O principal problema da equação adotada pela UFMG está nos parâmetros de notas do Enem. Como a fórmula foi publicada em junho, com o edital do vestibular, a universidade estimou a média de desempenho dos estudantes no exame nacional e fixou a escala de zero a 919,1475. Mas, na semana passada, com a divulgação oficial dos resultados das provas, foi observado que a média das notas variou de zero a 852,2. Esse erro de estimativa leva a distorções na conversão da nota e um aluno que acertou todas as questões do Enem, ou seja, atingiu o total de 852,2 pontos na prova, não será capaz de obter nota máxima de 64 pontos nas contas da instituição. O maior valor alcançado na conversão é 61,3.
No Colégio e Pré-Vestibular Bernoulli, campeão de desempenho no Enem em Minas, a falha na fórmula é considerada um “desnivelamento”. “Realmente, parece que a prova vale 61 para uns candidatos e 64 para outros e os alunos com bônus foram os mais beneficiados. O impacto disso não nos preocupa muito, pois os candidatos que ficaram próximos da nota máxima provavelmente serão aprovados, independentemente desse problema. Não creio que haverá injustiças na lista final de aprovados, mas, certamente, haverá mudança na classificação final dos estudantes. Ou seja, o topo do ranking dos aprovados deve ser composto por alunos com o benefício, que, além de conquistar os primeiros lugares, têm a chance de começar os estudos no primeiro semestre letivo”, pondera o diretor de ensino do Bernoulli, o professor de matemática Rommel Fernandes Domingos.
Transparência
A UFMG se defende e descarta a possibilidade de erros. Em nota, alega que a função matemática adotada “é crescente no intervalo [0; 919,1475]. Isso garante que, se um candidato A obteve no Enem uma pontuação superior à de um candidato B, após a conversão a nota do candidato A continuará sendo superior à nota do candidato B”. Questionada sobre a distorção provocada pela aplicação do acréscimo do bônus, a instituição bateu na tecla da transparência do concurso.

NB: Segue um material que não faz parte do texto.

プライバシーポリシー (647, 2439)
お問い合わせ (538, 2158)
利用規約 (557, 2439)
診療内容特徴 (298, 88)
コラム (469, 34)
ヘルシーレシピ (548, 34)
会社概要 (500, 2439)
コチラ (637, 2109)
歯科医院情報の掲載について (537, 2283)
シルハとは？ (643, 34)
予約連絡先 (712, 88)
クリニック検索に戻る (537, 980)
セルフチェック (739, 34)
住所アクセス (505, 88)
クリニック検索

“A universidade divulgou a fórmula de conversão das notas do vestibular com a publicação do edital. Isso permitiu que, no ato da inscrição, o candidato tivesse ciência da conversão que seria utilizada, dando assim transparência ao processo. O edital prevê limite máximo de 64 pontos na primeira fase, não podendo, em nenhum caso, ser ultrapassado. No entanto, é impossível garantir que algum candidato vá alcançar o total de 64 pontos, uma vez que isso dependerá dos itens selecionados para compor as provas do Enem e do desempenho dos candidatos nelas”, acrescentou, em nota.
MP na Justiça de novo
O Ministério Público Federal ajuizou nova ação contra o Enem. Desta vez, o procurador da República no Ceará Oscar Costa Filho exige que o Ministério da Educação explique em detalhes os critérios de correção da prova. Ele diz ter recebido vários e-mails com reclamações de candidatos, que não entendem os métodos de pontuação da Teoria de Resposta ao Item (TRI), na qual o exame se baseia. Oscar Costa Filho é autor de outra ação contra o Enem, na qual tentou anular o exame em todo o país em novembro.